Awesome
Hadron - Hadoop MapReduce in Haskell
Hadron aims to bring Haskell's type-safety to the complex and delicate world of Hadoop Streaming MapReduce.
Features
-
Ties into Hadoop via the Streaming interface
-
Orchestrates multi-step Hadoop jobs so you don't have to manually call Hadoop at all.
-
Provides typed interactions with your input/output data on hdfs, s3 or any other system that Hadoop supports.
-
Every Map-Reduce step is fully typed both on input and output, making a long, sophisticated sequence of jobs much easier to design and maintain.
-
Built-in support for multi-way map-side joins. Disparate data sources are each mapped to a common, monoidal type which then gets
mconcat
ed during reduce by join key. We support both required (a-la inner) and optional (a-la outer) joins. Current shortcoming here is the loss of input typing; only Tap ByteString can be used on input in order to support multiple datasets. -
Various convenience combinators in the Controller module, covering common tasks.
Shortcomings and Issues
Hadoop seems to be terrible at constantly changing little details, program flags and behavior across major releases. While we try to make this package as sound as possible, you may be forced to do some debugging due to a difference in the way Hadoop works on the version you are running.
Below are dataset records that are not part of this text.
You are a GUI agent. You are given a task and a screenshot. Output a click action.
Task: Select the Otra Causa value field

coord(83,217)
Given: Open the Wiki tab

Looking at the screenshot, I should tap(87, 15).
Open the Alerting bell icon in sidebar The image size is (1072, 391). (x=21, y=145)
This library has been most commonly tested on Amazon's EMR offering and Cloudera's local demo VM.
Status
hadron is used extensively by Soostone to process datasets with rows in the billions. Improvement opportunities exist, but it is very much functional.
Modules
Hadron.Basic
This module exposes low level functionality for constructing a single MapReduce step. Not recommended for direct use in most cases.
Hadron.Controller
High level module for automated orchestration of multi-stage MapReduce jobs.
(More docs and examples to be added)
Hadron.Protocol
Defines data encode/decode strategies via the Protocol type.
TODO
See TODO.org.
Contributors
Release Notes
Version 0.5
-
Hadoop operations are now put behind a Hadron.Run interface.
-
Hadron.Run.Local now implements a basic form of Hadoop mimickery, allowing a wide variety of Controller-based MapReduce applications to be run locally on the development machine.
-
Several interface improvements to working with local and HDFS based files during a Controller app.
-
runOnce combinator allows running an "IO a" action in the central node and having the same value appear on the remote (worker) nodes.